Actresses have a poor track record trying to make it as singers, but Janick could tell Rodrigo was special. She had already recorded a few songs for Disney’s “High School Musical: The Musical: The Series,” and just needed some people to help realize her vision for her own work.

After signing Rodrigo, Interscope’s artist and repertoire team introduced her to potential collaborators. She found a kindred creative spirit in Dan Nigro, who has written and produced songs for Kyle Minogue, Carly Rae Jepsen and Caroline Polachek. Nigro and Rodrigo collaborated on all 11 songs on “Sour.”

Janick first heard “Driver’s License” in late 2020 and knew it was a hit. He thought the song would build over time, laying the groundwork for a slow ramp-up in Rodrigo’s popularity.

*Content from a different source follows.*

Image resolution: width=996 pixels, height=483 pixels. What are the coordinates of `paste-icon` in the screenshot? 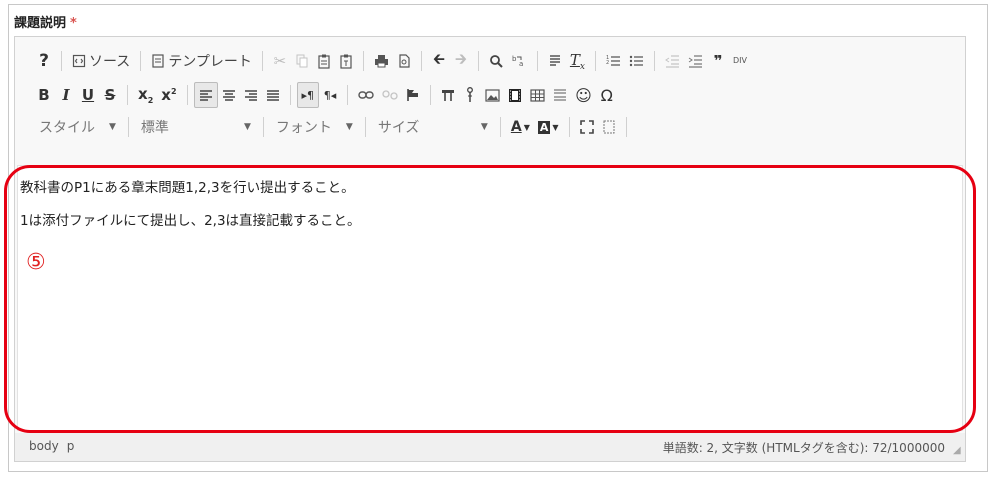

Even musicians who seemed to explode out of nowhere, like Billie Eilish or Dua Lipa, had in fact toiled for years. Both Eilish and Lipa released an EP and toured twice before their breakout records. Ariana Grande’s first No. 1 song was her 25th single.

“Usually it’s years,” Janick said. But the internet has accelerated things. All three of Rodrigo’s debut singles, “Driver’s License,” “good 4 u” and “déjà vu,” reached the top 10. She appeared on “Saturday Night Live” in May before even releasing a full album. Janick, 43, can’t remember the last act to break through at such a high level so quickly.

Also abnormal: her music is popular all around the world. Her top markets on YouTube include the standard quartet of U.S, U.K., Canada and Australia, but also Mexico and the Philippines. She has songs in the top 10 in more than a dozen countries on Spotify.

Rodrigo’s team has begun to outline plans for her next 24 months, including additional music videos, a tour and a video performance for the internet. “The lifecycle of this album and her career will be even more impressive,” Janick said.